Frida Kahlo's painting life began after a street accident further crippled and deformed her already polio affected body. She painted subject matter familiar to her, often, herself. On stage, the European Frida and the Mexican Frida, equally eccentric personalities, struggled for supremacy in the drama and passion of Kahlo's stormy and pain-raddled life with her husband, revolutionary muralist Diego Rivera.
In her submission to Handspan for production of the work in 1991, Corbett outlined her vision:
I am specifically interested in depicting Frida’s growth from a reactionary middle-class girl to a mature, independent, politically conscious woman. I hope to de-bunk the ‘suffering artists’ myth and show how Frida used it as a fantasy, as well as her pain, as a catalyst to produce some of the most important artwork of this century.
Kahlo's last painting was titled: Viva La Vida (Long Live Life), hence Corbett's title of the work, which aimed to celebrate that life. Seeking to stage the underlying ‘dream dialogue’ of Kahlo's painted life with animated imagery, Corbett proposed the work to Handspan who she knew 'had been refining this kind of performance dialogue for many years'2
. Handspan took on the project. Corbett took herself to Mexico find Frida there, and on her return, wrote the script.
Capturing the artist
The play, developed in 1993, translated Corbett’s concepts into the rich imagery of Kahlo’s pictures which interpreted the work and were its hallmark.

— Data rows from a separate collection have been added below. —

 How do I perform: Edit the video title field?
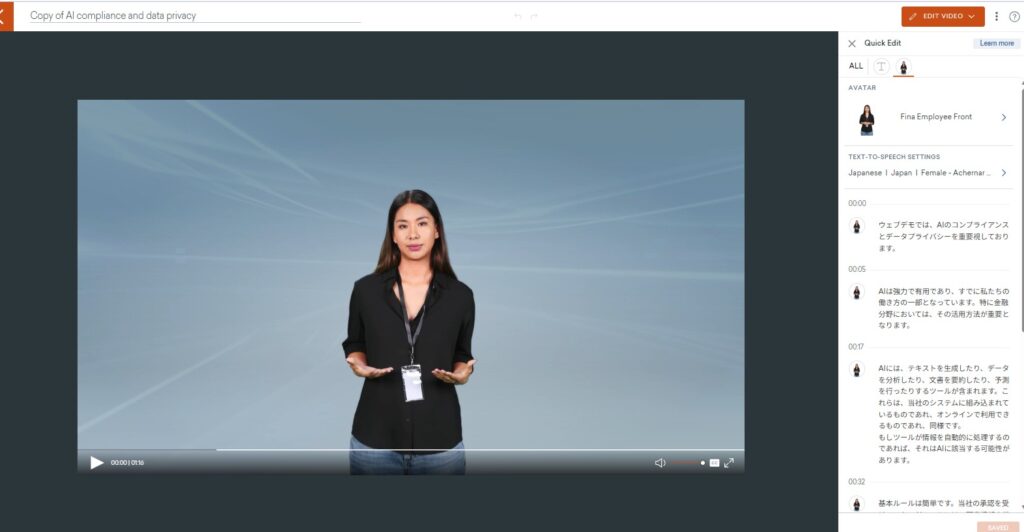coord(194,16)
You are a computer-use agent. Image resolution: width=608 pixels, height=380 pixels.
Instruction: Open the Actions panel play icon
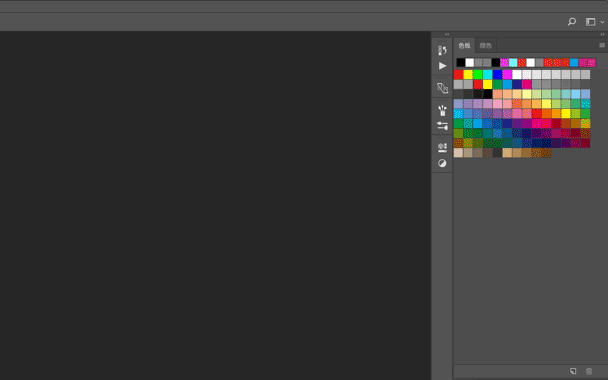coord(442,66)
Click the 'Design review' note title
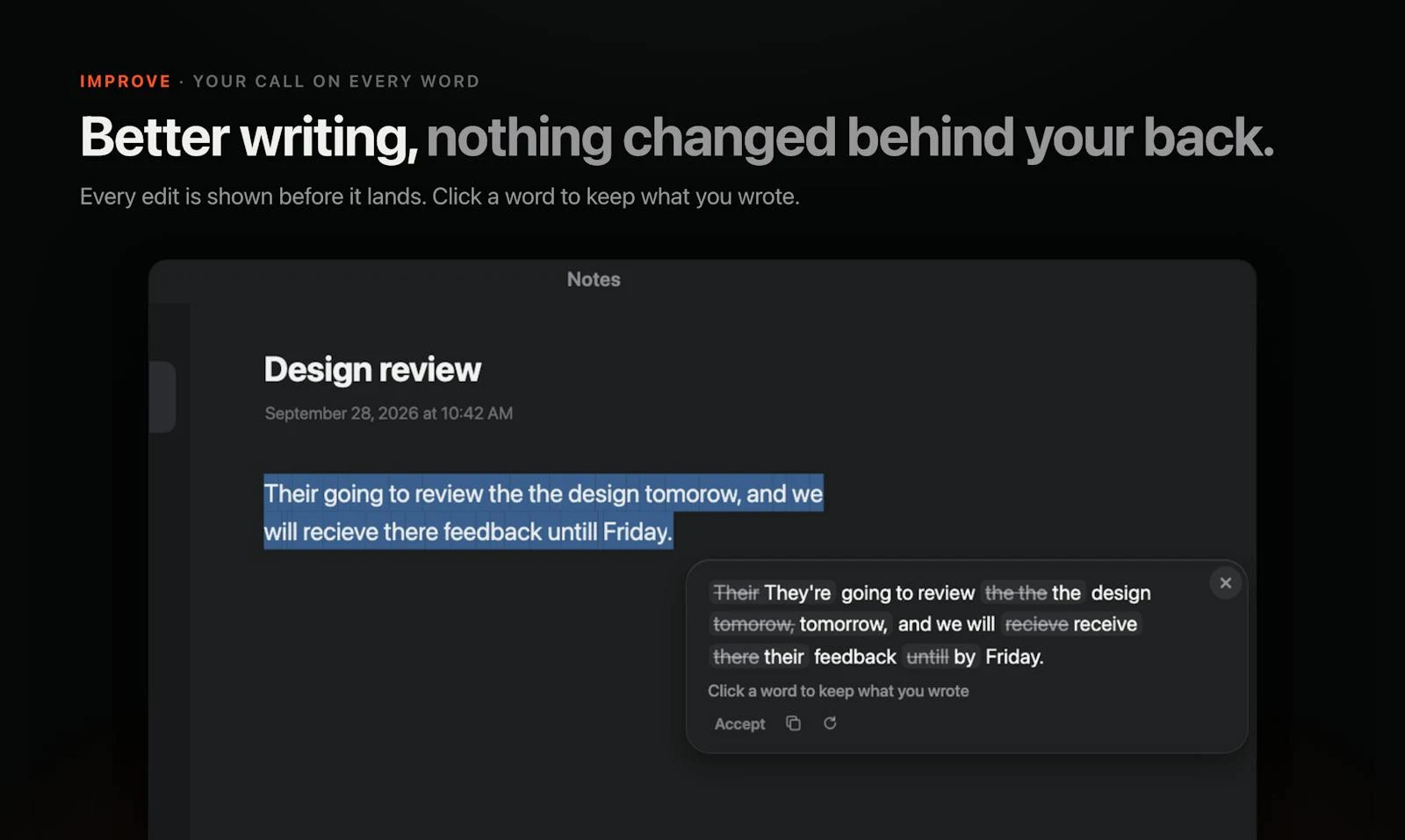The image size is (1405, 840). click(372, 370)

Samela Harris reviewed its 1994 season:
The Handspan puppets, from towering walking death to Frida’s self-portrait, are fastidious stage re-creations of Kahlo’s art imagery…Handspan uses all the tricks of the theatre to create not only a living and exciting dramatic work but to capture the very art of Kahlo in varied brief static moments. It is this melding of theatre and visual art that makes Viva La Vida Frida Kahlo a truly thrilling theatre piece.
In the play, the two Fridas were played by actors who had the only spoken words in the play. A third Frida, a puppet character was (according to performer Carmelina Di Guglielmo) 'the glue, in some ways, between them, something they both had in common from the very beginning whether they both understood it or not'3 . Riviera was represented by huge legs in pin-stripe trousers; skeletons loomed large; an Uncle Sam-like Henry Ford floated; and Frida’s bed (of pain) was a central focus.
The production with its arresting images and grotesque puppets … is like one long, surrealist painting and for that alone is well worth seeing.
VIVA LA VIDA's design represented not only Frida’s paintings, but also derived from Mexican folklore and the imagery seen on the streets of Mexico on the Day of the Dead.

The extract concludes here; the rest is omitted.